### TRECHO DO TEXTO
A oposição dos círculos mais conservadores, que se intensificou a partir da presidência de George W. Bush, não era muito diferente. Por um lado, havia os que, como o Secretário do Tesouro Paul O’Neill, consideravam que o crescimento do mercado privado de capitais tornava uma instituição multilateral como o Banco Mundial desnecessária, e não viam nenhum valor em suas tentativas de agir em todas as áreas relacionadas com os temas da pobreza, sem a eficiência e a clareza de objetivos das grandes empresas privadas, como a Alcoa, de onde vinha o Secretário. Mais amplamente, o governo Bush, como principal acionista do Banco, nunca aceitou de bom grado que esta fosse uma instituição multilateral que tivesse suas políticas próprias, e não alinhadas às orientações e aos valores do governo norte-americano. Esta situação se tornou particularmente difícil depois da invasão do Iraque, quando o Banco é chamado, mas reluta, em participar do financiamento da reconstrução do país. O mundo é simples, para os conservadores americanos. De um lado, estão as virtudes do capitalismo, da democracia e do American way of life; de outro, o resto. Cabe a cada um decidir de que lado quer ficar, sem dúvidas, complicações e elaborações intelectuais mais complexas, que só expressam a falta de clareza moral e de convicções das pessoas. De alguma maneira, Wolfensohn consegue sobreviver ao primeiro mandato de Bush, mas, em 2005, o governo americano nomeia para seu lugar um de seus ideólogos mais conservadores, Paul Wolfowitz.

Mallaby não é um radical, e sua avaliação do Banco Mundial nos anos de Wolfensohn é balanceada. Ele critica Wolfensohn pelas tentativas de reforma institucional do Banco, que jamais poderia funcionar como uma empresa, e que sofreu grande desgaste pelos processos constantes de reorganização interna. Ele considera correta a postura do Banco em relação às políticas de ajuste estrutural do FMI, ao considerar que medidas financeiras não funcionariam por elas mesmas, e colocar o foco de atenção nos problemas de corrupção, do perdão da dívida dos países mais pobre, e do enfrentamento direto dos problemas da pobreza. Por outro lado, ele critica a tentativa do Banco de criar uma nova estratégia global de atuação, através do que ficou conhecido como o “Comprehensive Development Framework”. As duas principais idéias nesta estratégia era que os projetos de desenvolvimento não poderiam ser impostos pelo Banco aos países e controlados por condicionalidades, mas deveriam ser solicitados e “apropriados” por eles (a expressão inglesa é “country ownership”); a segunda era a abrangência dos projetos: não haviam prioridades, tudo precisava ser feito ao mesmo tempo – educação, saúde, reforma institucional, sistema de crédito, infra-estrutura de transportes e eletricidade… Ainda que plausíveis em teoria, estas idéias dificilmente funcionavam na prática, pela própria relação assimétrica entre um grande Banco com muito dinheiro e países pequenos buscando adivinhar as intenções e agradar o financiador.

### OBJETIVO DA TAREFA
Dê sequência ao texto sobre o Banco Mundial na época de Wolfensohn, começando logo depois da última frase.

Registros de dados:
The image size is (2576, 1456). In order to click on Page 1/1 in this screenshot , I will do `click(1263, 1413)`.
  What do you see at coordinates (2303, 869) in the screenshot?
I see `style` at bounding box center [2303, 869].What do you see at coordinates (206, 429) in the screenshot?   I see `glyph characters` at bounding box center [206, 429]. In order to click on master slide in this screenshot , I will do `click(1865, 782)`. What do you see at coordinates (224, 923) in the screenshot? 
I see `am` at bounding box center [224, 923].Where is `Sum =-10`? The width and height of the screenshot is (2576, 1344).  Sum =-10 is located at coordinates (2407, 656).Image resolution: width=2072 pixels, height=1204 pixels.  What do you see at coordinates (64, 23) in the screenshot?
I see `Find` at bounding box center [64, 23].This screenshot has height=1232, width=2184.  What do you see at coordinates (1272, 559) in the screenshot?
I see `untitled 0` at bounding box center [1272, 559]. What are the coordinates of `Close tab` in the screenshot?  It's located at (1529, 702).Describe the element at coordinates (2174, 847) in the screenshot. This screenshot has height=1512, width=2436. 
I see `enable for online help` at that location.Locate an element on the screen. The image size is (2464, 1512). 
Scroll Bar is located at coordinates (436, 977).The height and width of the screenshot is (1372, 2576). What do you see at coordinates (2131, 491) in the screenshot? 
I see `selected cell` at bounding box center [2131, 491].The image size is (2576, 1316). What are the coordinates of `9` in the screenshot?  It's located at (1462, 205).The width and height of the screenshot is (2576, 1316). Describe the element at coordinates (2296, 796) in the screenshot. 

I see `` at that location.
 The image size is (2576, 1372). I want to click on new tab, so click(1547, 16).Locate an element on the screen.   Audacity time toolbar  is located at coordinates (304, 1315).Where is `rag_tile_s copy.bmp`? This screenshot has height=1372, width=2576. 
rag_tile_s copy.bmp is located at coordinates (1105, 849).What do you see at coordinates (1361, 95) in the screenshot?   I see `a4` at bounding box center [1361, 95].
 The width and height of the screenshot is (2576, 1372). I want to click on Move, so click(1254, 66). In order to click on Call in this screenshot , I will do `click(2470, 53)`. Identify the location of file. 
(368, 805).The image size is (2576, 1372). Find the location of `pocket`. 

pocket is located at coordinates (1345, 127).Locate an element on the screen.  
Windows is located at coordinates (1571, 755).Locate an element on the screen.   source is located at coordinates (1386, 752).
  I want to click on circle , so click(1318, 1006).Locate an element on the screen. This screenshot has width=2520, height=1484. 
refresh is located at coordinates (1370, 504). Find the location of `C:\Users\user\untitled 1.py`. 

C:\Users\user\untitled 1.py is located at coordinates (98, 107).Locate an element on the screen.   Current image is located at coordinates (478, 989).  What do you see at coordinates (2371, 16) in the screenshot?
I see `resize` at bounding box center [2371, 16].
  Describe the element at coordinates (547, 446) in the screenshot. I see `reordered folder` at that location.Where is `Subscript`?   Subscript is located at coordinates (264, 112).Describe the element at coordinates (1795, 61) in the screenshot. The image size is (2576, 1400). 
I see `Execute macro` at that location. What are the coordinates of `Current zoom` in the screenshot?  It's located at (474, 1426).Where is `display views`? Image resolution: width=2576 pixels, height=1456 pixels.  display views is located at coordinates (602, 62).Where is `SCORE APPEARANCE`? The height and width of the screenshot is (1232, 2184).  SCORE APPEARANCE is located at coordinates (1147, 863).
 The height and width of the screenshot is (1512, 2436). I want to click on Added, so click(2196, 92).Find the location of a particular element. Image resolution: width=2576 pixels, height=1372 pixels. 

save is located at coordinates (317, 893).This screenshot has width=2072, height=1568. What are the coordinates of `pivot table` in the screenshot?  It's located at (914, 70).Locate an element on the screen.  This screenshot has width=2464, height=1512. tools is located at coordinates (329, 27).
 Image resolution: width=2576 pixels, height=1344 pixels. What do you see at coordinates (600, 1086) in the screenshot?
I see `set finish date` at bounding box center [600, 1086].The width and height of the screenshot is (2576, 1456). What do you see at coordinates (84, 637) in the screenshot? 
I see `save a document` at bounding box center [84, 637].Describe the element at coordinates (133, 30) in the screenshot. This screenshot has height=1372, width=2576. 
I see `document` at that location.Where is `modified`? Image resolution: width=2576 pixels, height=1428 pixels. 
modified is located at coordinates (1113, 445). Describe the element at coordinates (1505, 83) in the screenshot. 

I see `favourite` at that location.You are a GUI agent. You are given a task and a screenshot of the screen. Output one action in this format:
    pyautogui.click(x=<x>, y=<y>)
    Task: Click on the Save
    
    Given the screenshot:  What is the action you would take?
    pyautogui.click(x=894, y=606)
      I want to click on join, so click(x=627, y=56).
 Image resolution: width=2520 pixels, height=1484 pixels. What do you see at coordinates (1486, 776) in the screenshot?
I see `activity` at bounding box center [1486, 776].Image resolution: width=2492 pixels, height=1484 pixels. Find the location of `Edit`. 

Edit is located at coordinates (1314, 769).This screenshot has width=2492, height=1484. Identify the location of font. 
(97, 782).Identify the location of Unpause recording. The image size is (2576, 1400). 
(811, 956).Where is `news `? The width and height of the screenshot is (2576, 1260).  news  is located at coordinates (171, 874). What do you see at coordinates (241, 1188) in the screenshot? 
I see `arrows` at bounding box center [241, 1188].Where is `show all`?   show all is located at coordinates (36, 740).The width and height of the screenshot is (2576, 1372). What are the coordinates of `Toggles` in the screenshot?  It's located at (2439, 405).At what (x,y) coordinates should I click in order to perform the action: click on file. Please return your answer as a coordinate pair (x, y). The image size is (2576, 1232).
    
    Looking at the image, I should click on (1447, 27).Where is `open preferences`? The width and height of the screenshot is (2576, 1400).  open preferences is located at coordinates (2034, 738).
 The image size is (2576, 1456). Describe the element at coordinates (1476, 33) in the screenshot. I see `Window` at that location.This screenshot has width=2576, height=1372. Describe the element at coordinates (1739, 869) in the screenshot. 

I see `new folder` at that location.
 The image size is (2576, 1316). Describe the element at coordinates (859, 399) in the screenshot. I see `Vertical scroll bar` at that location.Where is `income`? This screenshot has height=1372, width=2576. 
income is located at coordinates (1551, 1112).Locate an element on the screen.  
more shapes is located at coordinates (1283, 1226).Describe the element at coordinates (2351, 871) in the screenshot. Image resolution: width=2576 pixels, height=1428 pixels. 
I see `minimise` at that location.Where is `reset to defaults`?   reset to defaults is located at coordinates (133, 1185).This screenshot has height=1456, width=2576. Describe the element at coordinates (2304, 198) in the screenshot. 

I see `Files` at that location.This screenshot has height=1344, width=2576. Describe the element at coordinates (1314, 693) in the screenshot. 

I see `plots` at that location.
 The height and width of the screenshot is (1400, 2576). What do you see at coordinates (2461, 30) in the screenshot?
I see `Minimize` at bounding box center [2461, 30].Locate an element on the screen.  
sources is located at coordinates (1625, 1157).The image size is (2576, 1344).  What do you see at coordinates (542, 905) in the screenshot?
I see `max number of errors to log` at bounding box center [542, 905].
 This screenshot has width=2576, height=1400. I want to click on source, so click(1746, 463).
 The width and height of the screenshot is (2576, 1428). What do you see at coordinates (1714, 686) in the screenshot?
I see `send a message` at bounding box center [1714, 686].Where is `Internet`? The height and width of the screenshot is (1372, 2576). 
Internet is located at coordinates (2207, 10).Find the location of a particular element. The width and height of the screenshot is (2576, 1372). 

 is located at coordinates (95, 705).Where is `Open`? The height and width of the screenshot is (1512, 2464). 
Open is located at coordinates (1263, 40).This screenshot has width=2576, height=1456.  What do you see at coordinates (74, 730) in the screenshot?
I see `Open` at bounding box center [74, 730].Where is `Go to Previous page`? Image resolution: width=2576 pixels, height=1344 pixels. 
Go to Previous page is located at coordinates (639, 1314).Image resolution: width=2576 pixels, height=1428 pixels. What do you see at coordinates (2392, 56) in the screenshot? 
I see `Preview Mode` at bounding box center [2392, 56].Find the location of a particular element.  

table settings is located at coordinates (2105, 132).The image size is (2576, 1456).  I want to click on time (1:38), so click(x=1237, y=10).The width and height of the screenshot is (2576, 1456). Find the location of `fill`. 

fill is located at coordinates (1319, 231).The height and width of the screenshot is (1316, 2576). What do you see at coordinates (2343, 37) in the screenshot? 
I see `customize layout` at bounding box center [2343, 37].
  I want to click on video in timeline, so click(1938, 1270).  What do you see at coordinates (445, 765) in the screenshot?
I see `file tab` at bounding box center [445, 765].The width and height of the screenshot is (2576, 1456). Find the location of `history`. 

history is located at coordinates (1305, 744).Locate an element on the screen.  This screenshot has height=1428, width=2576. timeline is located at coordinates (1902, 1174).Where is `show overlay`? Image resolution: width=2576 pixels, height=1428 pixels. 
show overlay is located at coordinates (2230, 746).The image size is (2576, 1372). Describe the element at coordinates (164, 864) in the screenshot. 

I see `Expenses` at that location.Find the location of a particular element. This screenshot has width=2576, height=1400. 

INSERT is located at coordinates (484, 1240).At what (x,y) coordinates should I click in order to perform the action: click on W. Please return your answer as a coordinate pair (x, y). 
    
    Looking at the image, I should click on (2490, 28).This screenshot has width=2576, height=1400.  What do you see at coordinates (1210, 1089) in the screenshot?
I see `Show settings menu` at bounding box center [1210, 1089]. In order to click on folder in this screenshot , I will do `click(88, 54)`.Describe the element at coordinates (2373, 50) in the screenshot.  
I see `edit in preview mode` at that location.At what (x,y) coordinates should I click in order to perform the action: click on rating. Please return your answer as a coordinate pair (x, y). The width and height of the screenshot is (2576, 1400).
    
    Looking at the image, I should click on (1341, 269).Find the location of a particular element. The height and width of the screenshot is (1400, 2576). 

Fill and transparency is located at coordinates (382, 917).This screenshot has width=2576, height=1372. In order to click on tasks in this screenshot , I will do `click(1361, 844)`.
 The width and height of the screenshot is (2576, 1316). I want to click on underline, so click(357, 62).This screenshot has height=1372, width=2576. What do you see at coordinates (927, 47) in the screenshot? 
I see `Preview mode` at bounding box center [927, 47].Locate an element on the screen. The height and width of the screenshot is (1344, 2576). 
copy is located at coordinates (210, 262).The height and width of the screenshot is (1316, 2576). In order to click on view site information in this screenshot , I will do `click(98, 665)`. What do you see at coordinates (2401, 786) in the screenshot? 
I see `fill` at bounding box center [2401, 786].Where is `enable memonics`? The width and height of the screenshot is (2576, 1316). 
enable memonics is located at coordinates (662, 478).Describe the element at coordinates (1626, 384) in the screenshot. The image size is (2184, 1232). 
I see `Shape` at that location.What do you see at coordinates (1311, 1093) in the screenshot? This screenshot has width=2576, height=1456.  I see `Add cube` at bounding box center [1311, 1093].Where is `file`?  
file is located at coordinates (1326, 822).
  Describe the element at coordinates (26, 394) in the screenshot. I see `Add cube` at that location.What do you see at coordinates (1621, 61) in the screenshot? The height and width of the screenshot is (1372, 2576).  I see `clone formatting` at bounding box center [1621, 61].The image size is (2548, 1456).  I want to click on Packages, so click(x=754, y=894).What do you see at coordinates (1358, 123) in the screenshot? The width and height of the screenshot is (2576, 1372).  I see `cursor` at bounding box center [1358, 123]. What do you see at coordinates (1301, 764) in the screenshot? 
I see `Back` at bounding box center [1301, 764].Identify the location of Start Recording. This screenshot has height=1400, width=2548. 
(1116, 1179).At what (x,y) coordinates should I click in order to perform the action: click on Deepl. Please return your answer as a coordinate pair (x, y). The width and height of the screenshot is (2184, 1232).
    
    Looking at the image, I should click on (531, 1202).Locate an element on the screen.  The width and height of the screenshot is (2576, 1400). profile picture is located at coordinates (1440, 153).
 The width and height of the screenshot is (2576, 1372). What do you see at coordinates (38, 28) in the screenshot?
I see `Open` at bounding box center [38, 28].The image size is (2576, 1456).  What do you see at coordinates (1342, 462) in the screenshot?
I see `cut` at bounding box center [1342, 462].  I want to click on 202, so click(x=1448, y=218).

### RESPOSTA ESPERADA
Ao final, Mallaby diz que o principal problema com a gestão de Wolfensohn foi a grande ambição de atender a todos, e fazer do Banco o grande motor do desenvolvimento e do combate à pobreza. O Banco Mundial não é um substituto para um governo mundial, o dinheiro que dispõe é só uma fração dos recursos que os países necessitam para se desenvolver, e seus milhares de funcionários, por melhores que sejam, são poucos se comparados com as grandes administrações dos países ricos ou em desenvolvimento. Não é possível, ao mesmo tempo, agradar os acionistas, atender aos ditames da política externa e interna norte-americana, obter o apoio dos governos dos países em desenvolvimento e as ONGS da “máfia de Berkeley”, enfrentar a corrupção, e ajudar os pobres do terceiro mundo a se tornarem responsáveis pelo seu próprio destino. A esta ambição messiânica e desmesurada, Mallaby contrapõe a importância da humildade, que poderia fazer com que o Banco pudesse usar, da melhor maneira possível, o grande acervo de experiências e conhecimentos que tem acumulado ao longo destes anos tão tumultuados. Agora é esperar para ver.